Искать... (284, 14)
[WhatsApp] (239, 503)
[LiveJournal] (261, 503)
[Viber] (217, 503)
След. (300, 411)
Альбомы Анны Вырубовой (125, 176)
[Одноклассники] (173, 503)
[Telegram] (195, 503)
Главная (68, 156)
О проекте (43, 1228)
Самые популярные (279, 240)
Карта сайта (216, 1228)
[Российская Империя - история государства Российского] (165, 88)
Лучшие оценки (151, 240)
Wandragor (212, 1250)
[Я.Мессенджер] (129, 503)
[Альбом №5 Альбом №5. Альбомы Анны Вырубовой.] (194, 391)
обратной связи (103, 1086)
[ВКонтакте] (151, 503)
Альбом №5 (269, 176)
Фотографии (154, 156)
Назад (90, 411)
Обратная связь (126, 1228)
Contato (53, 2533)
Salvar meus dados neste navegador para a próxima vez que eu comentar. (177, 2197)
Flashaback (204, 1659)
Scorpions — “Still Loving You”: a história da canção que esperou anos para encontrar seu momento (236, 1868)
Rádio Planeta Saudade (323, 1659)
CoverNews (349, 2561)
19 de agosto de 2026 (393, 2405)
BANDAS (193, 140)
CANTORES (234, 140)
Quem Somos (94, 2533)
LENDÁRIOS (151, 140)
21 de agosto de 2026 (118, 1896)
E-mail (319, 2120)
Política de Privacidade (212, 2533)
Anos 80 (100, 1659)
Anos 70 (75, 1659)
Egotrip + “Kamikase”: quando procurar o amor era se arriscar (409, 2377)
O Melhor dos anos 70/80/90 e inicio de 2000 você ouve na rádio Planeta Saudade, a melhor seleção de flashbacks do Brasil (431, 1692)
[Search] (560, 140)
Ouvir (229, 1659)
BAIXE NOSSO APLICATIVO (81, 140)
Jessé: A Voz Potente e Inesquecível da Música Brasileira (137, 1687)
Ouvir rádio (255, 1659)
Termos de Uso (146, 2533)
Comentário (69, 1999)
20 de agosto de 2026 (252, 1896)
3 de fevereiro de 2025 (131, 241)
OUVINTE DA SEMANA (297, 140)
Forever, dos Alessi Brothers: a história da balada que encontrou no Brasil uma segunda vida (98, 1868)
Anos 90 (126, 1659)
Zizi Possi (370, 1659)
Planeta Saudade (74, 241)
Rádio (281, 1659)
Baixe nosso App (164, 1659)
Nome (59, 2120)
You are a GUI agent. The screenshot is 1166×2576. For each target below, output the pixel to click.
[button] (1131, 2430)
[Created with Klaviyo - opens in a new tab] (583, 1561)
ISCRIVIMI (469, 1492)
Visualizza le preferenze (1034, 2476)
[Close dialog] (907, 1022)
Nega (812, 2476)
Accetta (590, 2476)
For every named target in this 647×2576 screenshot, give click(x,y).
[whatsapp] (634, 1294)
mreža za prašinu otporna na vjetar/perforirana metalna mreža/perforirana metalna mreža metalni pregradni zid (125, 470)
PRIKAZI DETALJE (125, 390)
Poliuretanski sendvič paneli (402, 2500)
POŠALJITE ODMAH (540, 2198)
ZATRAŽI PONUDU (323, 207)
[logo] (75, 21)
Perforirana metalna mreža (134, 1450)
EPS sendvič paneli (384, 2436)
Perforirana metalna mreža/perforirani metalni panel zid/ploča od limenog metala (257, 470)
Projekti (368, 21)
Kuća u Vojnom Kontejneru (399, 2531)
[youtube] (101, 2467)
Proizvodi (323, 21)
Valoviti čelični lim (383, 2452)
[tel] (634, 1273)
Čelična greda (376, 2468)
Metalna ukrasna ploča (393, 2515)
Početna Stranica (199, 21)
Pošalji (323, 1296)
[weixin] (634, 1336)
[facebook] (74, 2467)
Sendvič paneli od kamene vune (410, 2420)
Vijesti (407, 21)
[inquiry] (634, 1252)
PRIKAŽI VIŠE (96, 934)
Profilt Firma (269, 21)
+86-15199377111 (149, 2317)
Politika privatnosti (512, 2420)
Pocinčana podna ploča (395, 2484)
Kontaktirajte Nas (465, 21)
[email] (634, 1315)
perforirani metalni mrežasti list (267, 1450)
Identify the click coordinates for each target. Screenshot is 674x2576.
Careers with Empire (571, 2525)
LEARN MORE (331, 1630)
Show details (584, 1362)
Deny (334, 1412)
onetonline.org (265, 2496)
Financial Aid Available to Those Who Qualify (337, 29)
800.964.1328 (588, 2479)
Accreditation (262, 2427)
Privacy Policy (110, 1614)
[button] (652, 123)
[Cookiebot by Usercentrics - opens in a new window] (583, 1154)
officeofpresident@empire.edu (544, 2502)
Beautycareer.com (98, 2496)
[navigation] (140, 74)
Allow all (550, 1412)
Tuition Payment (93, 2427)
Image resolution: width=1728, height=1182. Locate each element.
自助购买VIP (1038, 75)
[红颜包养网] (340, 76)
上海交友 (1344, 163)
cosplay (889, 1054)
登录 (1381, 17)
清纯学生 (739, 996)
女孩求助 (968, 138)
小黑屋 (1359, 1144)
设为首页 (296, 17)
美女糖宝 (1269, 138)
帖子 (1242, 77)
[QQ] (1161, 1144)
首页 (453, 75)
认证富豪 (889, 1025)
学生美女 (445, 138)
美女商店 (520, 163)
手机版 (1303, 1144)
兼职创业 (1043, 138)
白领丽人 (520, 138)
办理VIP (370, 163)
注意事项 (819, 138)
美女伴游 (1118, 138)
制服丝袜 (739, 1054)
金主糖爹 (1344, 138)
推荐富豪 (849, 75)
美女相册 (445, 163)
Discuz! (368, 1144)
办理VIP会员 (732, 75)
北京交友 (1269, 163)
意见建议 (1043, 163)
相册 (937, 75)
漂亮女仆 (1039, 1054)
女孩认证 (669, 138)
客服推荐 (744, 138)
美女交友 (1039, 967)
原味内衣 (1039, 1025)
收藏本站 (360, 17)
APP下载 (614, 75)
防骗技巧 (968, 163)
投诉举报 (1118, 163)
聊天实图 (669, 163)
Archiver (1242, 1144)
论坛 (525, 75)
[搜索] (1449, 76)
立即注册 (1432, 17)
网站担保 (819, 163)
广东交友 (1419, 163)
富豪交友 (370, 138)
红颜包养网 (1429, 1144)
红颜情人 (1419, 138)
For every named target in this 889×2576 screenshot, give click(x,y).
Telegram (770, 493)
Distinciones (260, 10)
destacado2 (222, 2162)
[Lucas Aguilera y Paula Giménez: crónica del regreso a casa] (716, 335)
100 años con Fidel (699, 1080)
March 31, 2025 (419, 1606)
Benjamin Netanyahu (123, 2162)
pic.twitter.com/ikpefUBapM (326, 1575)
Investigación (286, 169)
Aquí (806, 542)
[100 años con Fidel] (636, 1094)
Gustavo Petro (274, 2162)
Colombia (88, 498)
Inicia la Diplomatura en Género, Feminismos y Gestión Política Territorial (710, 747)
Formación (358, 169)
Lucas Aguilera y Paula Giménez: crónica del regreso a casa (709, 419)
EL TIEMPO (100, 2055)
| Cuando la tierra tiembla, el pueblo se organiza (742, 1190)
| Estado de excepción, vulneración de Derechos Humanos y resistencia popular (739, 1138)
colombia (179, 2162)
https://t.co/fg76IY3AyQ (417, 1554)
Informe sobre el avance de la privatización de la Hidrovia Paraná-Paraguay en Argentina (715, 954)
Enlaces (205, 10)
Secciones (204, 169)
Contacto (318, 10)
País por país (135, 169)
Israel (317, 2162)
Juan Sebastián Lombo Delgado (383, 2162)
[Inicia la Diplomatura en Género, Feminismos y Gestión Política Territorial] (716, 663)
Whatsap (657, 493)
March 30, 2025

__________________________________________________

→ INSTRUCTIONS FOR THE TASK: Reproduce the records above exactly, from the first line to the line that holds "Contato (53, 2533)", inclusive, and omit everything after it.

→ TASK ANSWER:
Искать... (284, 14)
[WhatsApp] (239, 503)
[LiveJournal] (261, 503)
[Viber] (217, 503)
След. (300, 411)
Альбомы Анны Вырубовой (125, 176)
[Одноклассники] (173, 503)
[Telegram] (195, 503)
Главная (68, 156)
О проекте (43, 1228)
Самые популярные (279, 240)
Карта сайта (216, 1228)
[Российская Империя - история государства Российского] (165, 88)
Лучшие оценки (151, 240)
Wandragor (212, 1250)
[Я.Мессенджер] (129, 503)
[Альбом №5 Альбом №5. Альбомы Анны Вырубовой.] (194, 391)
обратной связи (103, 1086)
[ВКонтакте] (151, 503)
Альбом №5 (269, 176)
Фотографии (154, 156)
Назад (90, 411)
Обратная связь (126, 1228)
Contato (53, 2533)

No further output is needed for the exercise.